> [Task prompt]: If a line holds the word "dropdown", copy it from the entries.

> [Data excerpts]:
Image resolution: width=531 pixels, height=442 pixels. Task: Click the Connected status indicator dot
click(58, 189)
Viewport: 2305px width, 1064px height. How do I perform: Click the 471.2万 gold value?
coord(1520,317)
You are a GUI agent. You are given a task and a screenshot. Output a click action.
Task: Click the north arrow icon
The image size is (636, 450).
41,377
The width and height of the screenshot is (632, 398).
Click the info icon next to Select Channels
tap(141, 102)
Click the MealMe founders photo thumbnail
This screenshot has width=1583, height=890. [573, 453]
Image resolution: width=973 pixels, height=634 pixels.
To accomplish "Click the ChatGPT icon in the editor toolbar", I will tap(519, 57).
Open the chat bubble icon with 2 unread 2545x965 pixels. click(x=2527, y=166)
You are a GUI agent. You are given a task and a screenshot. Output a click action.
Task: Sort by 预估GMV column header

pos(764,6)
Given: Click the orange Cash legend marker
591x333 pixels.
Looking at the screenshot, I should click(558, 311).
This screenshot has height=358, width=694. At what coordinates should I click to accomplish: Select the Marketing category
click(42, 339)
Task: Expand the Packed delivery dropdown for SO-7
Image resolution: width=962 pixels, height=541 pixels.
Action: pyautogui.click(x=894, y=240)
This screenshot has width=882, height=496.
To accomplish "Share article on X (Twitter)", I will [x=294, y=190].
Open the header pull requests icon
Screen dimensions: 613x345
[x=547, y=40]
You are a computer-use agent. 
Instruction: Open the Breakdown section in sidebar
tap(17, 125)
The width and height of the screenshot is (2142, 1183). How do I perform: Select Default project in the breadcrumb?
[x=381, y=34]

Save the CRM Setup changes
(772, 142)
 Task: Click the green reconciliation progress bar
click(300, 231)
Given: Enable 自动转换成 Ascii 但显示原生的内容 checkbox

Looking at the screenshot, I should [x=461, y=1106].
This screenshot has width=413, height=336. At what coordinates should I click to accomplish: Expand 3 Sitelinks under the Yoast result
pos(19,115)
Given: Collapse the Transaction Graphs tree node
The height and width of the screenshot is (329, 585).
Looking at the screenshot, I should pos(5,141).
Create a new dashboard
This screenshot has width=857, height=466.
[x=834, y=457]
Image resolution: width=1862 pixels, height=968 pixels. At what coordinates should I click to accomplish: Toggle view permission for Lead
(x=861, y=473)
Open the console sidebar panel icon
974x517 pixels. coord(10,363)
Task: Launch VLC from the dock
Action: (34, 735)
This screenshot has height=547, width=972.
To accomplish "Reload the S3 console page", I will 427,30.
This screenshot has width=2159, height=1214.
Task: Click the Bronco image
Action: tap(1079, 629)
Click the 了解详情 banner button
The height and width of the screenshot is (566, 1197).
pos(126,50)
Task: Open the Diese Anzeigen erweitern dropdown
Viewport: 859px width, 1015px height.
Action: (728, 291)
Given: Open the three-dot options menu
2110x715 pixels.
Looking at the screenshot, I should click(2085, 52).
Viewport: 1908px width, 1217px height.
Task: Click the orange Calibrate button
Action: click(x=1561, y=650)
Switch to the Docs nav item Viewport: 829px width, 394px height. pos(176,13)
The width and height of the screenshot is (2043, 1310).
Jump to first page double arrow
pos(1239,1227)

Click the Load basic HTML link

> [Solution]:
Task: Expand the Packed delivery dropdown for SO-7
Task: Open the Diese Anzeigen erweitern dropdown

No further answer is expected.